Yes, they're in NY, but they don't look any more urbane/hip/sophisticated than the people in all those other cities. They're all from Queens, right? Queens, Long Island, New Jersey.... Or anywhere really. They just need to show up in NY.
The worst thing about today's show is revealed at Minute 2. There's a guest judge. That never works out well. What's-her-name -- Carol Bayer Sager -- is given the Paula seat between Randy and Simon, and our girl Paula is all the way over on the left. Boo! We see pictures of Sager glammed up in 80s hair and makeup -- almost, but not, Pat Benatar. Well, she looks like Pat Benatar in the stills, and Joan Collins in the real-time photography. Who is she? She's written various songs -- "Groovy Kind of Love" -- and she was once married to Burt Bacharach. Big deal! She's not going to say anything interesting.
First up is Ian Benardo, who, we're told, has a sense of entitlement. In profile -- I don't wanna be mean, but... --- he looks like Zippy the Pinhead. He's funny when he says that after people see him, they're going to forget about "Taylor Who?, Carrie Under Where?" (Underwear!) When Simon Cowell asks him the classic question "Why are you here?," he gives the answer everyone could give, a big sarcastic "Duh" face and then "To try out for 'American Idol.'" He sings "Gloria," but it's not "she comes around here about midnight" "Gloria." It's some other "Gloria." Simon tells him it's "rubbish," and he's all what is that some British expression? Rubbish? Who even says that?
In the second segment, we get some truly annoying contestants. A 19-year-old woman who lies to her father and skips school to pursue her "dream" gets too many minutes on screen crying about her ordeal, including a phone conversation with said dad where he learns she's "going to Hollywood" and just basically says wow, great. So much for that problem. Then we get a woman who seems to think Greek ethnicity is enough. She doesn't make it. Neither does Ashanti, a young woman who's actually gone to Hollywood in two past seasons, and wants to snag a slot again this year. When they tell her no, she goes into the hammiest pleading ever... fortunately, to no avail.
Two kind of nice and pretty best friends both make it through, and we're tipped off that their friendship will get tested in Hollywood.
A really great singer named Kia Thompson does Aretha Franklin and is proclaimed the best of the day.

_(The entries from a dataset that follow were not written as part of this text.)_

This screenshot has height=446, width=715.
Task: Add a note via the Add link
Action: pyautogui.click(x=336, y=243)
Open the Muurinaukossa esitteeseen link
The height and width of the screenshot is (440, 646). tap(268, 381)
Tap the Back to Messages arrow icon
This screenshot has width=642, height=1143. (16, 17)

Then it's Day 2... there were a few more singers, including a nice opera-singer girl who gets through. There were some delusionals and another medley of bad singers. But I was getting bleary-eyed in the second hour. Enough already! These 2-hour shows are killing me!
ADDED: Here's the TWOP recap, which makes me want to add that those best friends are named Amanda Coluccio and Antonella Barba, and that dad-calling girl is Sarah Burgess. Now what was Opera Girl's name? I like her, but apparently not enough to remember her name.

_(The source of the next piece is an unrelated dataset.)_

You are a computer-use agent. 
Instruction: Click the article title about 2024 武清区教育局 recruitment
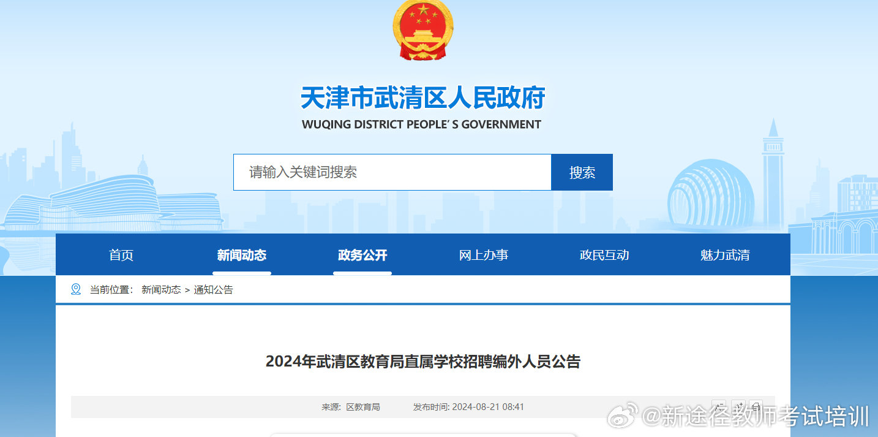click(x=422, y=361)
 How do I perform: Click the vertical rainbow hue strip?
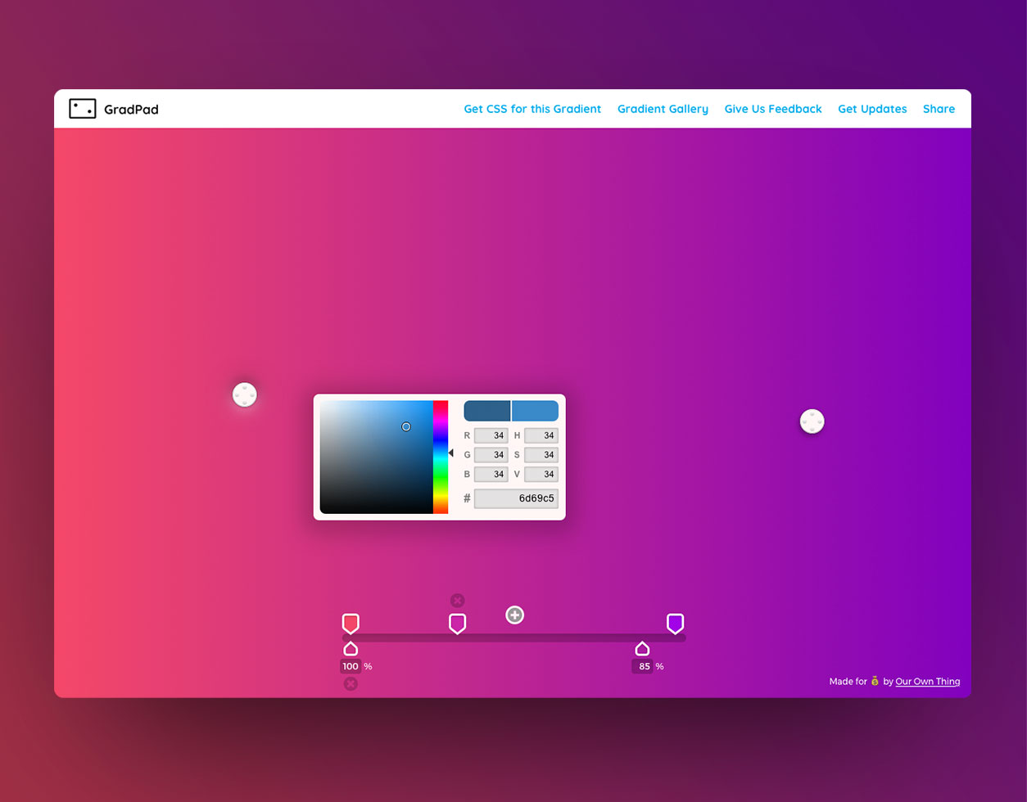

Some names to memorize: Jenry Bejarano (he's 16, he's black, he's adopted, and his mother's Bolivian), Jory Steinberg (she was Canadian, but now she's Santa Monican), Porcelana Petino (she worked out to get in shape for the show and wore the lowest cut jeans you can wear on TV without a digital blur... in front!), Chris Richardson (a decent-looking white guy is good so they rave... blah blah blah... Timberlake!), Nicholas Pedro (he quit in Hollywood last year because he forgot the lyrics to "Build Me Up, Buttercup," and now he's back).